Originally posted at intfiction.org on September 25, 2025
This is a visual novel that drops you straight into the life of the PC with little to help orient you. In short order you meet a virtual boss and a character that seems to be an AI that lives in the PC’s head, and learn that the PC is happy with her low-level waste management job and has no interest in climbing the ranks (which, it’s later revealed, does seem like it comes with more risks than rewards).
What is “waste management” in this sci-fi world? It seems to be collecting detritus from various planets, cataloging it, and then destroying it. But it was never clear to me why this is being done. Why is this corporation “managing waste” on a bunch of long-abandoned planets? In a way the finds are treated as archaeological objects, with the cataloguing component of the process, but the motivation behind documenting rather than just destroying is never elaborated. Also, when the gameplay shifts to you going on these search-and-collect missions, you’re only allowed to take one object from each, which seems entirely counter to the idea of waste management, and is likewise never explained.
The heart of the story, though, is the PC’s relationships—with Maria, the AI she (from what I gathered) designed and had implanted in her own brain, and with the two mission companions you get to choose between. I replayed to experience both paths, one with the company golden child turned defector turned reeducated drone (or so the PC initially believes) Zinnia, and the other with the volatile former racer, now condemned criminal Raven. In my playthroughs, at least, the PC develops an attachment to whichever one you choose, which happens largely without player input; the main player choices are of which piece of junk you salvage on each trip, and from peeking at the walkthrough, these are what determine which ending you’ll get.
On the Raven path, my choices led to (Spoiler - click to show)me forming an attachment to him, ripping the AI mechanism out of my head, and preparing for the two of us to flee together… only for me to ultimately betray him to the company, turning him in and ending the story with my AI back in place. I’m not sure what it was about my choices of objects that led to this dramatic series of events. The Zinnia path, in contrast, was much more subdued—the PC’s opinion of her slowly changed, and (Spoiler - click to show)the two ended by professing love for each other. This path also had more tension with Maria; her presence seemed like more of a burden to the PC in this route, with regular interludes emphasizing that.

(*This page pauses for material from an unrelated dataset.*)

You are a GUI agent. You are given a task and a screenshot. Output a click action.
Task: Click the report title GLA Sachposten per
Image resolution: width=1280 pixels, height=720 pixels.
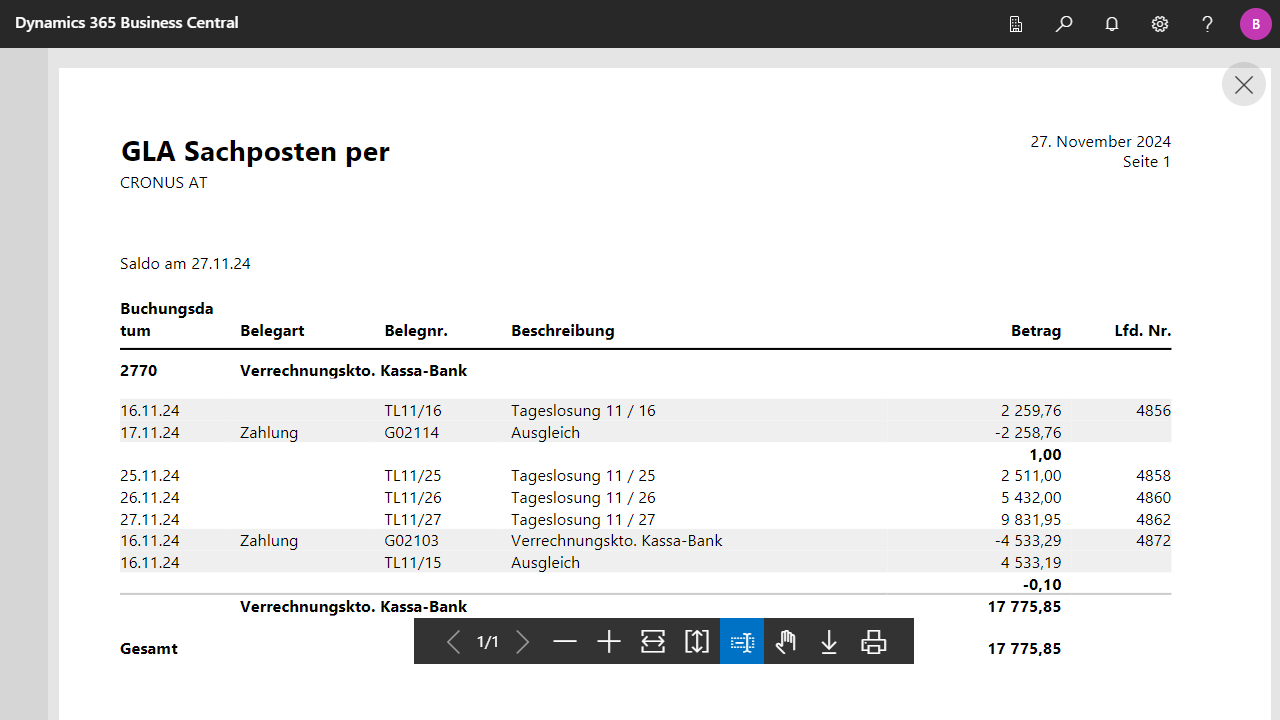click(255, 152)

While the sprites are original art, the backgrounds are photographs of real places (mostly buildings), some with real people in them, which made them a hard sell for portraying abandoned sci-fi planets. Maybe this was on purpose, the game using its sci-fi trappings to comment on real life, but if that is the case, the parallels it’s drawing definitely went over my head.
So yeah, there’s a lot of interesting stuff in here, but my main feeling coming away was one of confusion. The company the PC works for seems to be powerful and evil, but I was never sure what they were actually doing aside from sending employees on these waste management missions. What do higher-ranking employees do? What does it mean to be a “defector” in this world?
I’m not sure if this is the kind of VN where getting all the endings will unlock a “true” ending that sheds new light on everything that’s gone before; I only played each path once, but the walkthrough reveals they both have a variety of possible endings. Having spent an hour and a half with the game already, though, I wasn’t particularly motivated to replay several more times in order to collect all the endings. I may dip back in at least once, though, to at least see just how different the outcomes of each path can be.